My course never faltered. I graduated from high school, attended Bryn Mawr College, majoring in biology, and was accepted at the University of Virginia School of Medicine. When doing my obstetrics rotation and delivering a baby to a woman having her fourth child, I found my specialty. I did my ob/gyn residency at Temple University Hospital in Philadelphia. It was trial by fire. The program at the time was in a state of transition and we were short-handed and under supervised, but I learned how to think on my feet. I came out of that program well equipped to handle any emergency.
After almost three years in practice, I decided to look West for a more balanced life. I found a job at Lake Tahoe, with another woman. Shortly after I moved here, I met a wonderful man, and we were married. He always knew he wanted children, and convinced me that starting a family would be a good idea. I agreed, and being the successful physician who had always accomplished everything I set out to do figured getting pregnant would be easy.
I was wrong. I was not ovulating. I embarked on the rocky pathway of infertility, treating myself for almost a year. I got pregnant on Clomid, but miscarried. I miscarried again in 1997. That loss was devastating. I felt like I was a double failure—both as a woman and as an ob/gyn. I joined an e-mail support group and told my story on the Women's Health Forum at obgyn.net, a site for which I acted as an advisor and expert.
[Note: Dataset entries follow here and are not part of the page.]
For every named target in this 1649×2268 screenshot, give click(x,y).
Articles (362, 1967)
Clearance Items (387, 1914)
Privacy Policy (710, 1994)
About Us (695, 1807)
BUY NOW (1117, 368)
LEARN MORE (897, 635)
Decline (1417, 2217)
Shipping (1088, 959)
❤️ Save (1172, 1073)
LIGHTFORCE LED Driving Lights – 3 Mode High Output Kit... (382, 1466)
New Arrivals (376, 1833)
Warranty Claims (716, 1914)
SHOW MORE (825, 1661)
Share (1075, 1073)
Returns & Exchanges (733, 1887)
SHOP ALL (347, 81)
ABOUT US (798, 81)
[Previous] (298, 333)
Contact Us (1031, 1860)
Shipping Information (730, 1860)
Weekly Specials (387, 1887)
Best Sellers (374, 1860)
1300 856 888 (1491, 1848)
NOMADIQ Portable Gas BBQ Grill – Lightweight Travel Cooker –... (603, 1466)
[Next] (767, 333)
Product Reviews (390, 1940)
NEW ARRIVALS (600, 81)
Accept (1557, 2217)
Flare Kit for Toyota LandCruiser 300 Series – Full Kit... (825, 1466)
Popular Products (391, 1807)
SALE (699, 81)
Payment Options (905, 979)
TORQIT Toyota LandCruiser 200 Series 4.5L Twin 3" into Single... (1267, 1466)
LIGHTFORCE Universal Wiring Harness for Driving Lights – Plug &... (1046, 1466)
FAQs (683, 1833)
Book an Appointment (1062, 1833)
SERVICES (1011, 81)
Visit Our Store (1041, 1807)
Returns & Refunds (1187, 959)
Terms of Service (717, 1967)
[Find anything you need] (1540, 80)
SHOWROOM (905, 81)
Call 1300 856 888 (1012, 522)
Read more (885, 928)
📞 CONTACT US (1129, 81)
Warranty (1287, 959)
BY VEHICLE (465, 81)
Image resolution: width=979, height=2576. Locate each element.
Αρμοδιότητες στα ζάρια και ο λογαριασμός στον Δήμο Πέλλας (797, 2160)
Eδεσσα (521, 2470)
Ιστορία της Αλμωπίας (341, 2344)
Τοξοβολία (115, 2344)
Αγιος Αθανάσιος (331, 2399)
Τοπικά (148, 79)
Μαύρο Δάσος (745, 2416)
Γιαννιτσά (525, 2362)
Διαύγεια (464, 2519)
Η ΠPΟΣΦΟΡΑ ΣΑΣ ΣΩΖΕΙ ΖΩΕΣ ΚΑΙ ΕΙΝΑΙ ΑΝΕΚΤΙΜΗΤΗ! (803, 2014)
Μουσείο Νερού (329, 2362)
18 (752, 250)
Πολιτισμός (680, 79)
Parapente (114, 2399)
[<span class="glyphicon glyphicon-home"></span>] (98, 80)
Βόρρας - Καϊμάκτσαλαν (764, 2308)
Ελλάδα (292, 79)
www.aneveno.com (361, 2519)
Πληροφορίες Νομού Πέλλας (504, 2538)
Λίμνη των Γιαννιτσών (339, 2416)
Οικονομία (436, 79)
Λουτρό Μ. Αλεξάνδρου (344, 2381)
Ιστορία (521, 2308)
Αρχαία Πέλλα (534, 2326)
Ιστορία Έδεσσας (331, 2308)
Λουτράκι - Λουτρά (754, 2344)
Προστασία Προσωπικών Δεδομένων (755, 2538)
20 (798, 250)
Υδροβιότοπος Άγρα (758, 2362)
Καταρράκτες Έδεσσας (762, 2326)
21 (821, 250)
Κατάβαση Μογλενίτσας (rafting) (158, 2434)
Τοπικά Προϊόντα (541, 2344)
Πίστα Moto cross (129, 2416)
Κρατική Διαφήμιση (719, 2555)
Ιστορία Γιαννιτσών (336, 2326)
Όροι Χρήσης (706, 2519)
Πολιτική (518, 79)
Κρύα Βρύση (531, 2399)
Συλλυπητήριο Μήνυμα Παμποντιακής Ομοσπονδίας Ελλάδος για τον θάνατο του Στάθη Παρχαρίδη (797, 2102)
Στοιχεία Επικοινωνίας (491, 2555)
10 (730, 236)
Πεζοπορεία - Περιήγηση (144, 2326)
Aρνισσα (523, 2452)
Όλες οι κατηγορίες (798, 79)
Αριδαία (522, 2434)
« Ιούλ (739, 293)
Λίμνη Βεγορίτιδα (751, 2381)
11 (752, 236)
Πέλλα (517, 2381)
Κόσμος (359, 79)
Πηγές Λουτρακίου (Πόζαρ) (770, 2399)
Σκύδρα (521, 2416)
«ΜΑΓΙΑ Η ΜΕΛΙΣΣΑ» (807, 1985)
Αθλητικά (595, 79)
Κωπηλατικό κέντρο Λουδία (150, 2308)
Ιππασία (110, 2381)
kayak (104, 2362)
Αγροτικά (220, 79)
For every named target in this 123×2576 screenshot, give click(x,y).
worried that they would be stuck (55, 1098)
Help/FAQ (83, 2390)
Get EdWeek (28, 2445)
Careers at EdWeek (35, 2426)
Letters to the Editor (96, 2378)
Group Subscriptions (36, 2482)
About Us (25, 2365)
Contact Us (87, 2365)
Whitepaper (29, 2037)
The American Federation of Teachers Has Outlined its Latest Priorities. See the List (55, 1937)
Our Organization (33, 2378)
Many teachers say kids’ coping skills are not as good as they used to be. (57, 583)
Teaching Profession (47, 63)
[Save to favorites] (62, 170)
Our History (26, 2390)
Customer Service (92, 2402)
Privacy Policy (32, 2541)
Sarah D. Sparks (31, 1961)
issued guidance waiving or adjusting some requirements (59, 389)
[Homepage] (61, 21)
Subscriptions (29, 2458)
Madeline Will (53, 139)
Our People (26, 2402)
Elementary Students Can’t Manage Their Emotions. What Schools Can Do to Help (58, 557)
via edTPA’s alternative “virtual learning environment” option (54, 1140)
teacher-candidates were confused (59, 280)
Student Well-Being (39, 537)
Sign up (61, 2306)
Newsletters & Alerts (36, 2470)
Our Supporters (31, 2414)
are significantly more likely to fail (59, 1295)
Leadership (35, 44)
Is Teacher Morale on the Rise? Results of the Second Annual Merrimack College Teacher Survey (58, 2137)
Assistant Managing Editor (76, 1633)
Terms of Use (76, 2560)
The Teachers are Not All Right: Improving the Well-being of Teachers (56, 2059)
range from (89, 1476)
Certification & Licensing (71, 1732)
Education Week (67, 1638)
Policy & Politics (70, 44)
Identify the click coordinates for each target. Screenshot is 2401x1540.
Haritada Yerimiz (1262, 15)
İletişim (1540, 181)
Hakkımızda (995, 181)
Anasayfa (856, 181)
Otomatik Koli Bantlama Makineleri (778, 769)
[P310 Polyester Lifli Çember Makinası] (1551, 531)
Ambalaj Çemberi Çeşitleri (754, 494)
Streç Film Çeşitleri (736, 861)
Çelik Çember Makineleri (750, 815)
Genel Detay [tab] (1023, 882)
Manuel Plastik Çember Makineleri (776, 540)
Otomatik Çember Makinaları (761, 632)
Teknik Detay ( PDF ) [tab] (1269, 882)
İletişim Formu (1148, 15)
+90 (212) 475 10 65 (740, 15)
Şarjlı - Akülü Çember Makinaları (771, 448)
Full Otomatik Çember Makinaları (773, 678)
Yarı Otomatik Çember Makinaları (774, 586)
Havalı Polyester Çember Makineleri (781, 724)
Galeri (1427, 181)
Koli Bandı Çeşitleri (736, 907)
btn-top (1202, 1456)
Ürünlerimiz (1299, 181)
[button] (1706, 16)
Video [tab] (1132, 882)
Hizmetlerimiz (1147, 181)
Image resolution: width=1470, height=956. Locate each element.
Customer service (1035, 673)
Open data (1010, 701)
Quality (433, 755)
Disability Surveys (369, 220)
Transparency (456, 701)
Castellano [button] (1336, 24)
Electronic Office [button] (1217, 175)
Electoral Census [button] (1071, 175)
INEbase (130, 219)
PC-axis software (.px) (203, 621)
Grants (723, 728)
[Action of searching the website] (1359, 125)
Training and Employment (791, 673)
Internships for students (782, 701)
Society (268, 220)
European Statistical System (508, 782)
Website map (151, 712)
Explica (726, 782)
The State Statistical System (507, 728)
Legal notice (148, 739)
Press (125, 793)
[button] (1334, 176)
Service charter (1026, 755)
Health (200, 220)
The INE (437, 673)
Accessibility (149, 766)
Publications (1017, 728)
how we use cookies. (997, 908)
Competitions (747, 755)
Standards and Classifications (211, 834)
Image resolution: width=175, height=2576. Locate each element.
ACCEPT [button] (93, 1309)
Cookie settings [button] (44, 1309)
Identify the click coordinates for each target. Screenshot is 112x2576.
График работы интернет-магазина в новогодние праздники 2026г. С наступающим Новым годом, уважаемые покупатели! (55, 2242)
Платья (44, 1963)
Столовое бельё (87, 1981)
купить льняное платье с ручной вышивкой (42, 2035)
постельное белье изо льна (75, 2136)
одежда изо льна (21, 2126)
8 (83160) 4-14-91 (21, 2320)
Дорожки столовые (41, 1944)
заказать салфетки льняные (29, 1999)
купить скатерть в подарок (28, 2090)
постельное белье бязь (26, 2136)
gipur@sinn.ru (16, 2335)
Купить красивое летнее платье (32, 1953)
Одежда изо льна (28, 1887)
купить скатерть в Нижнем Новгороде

It took me six months to get the courage to try again.
I conceived, and thanks to treatments for the antiphospholipid syndrome that was the cause of my miscarriages, this third time was a charm: after Pergonal, progesterone, aspirin and twice daily heparin shots, I delivered my daughter on 12/1/98. She is a miracle, and I am so grateful to have her. I now know how lucky we really are; in May 2000, I miscarried again, despite treatment.
I am still very proud of the "MD" after my name—I worked very hard to get it—but now it stands for more than "Medical Doctor." Now it stands for something much more important and rewarding "Mother/Doctor."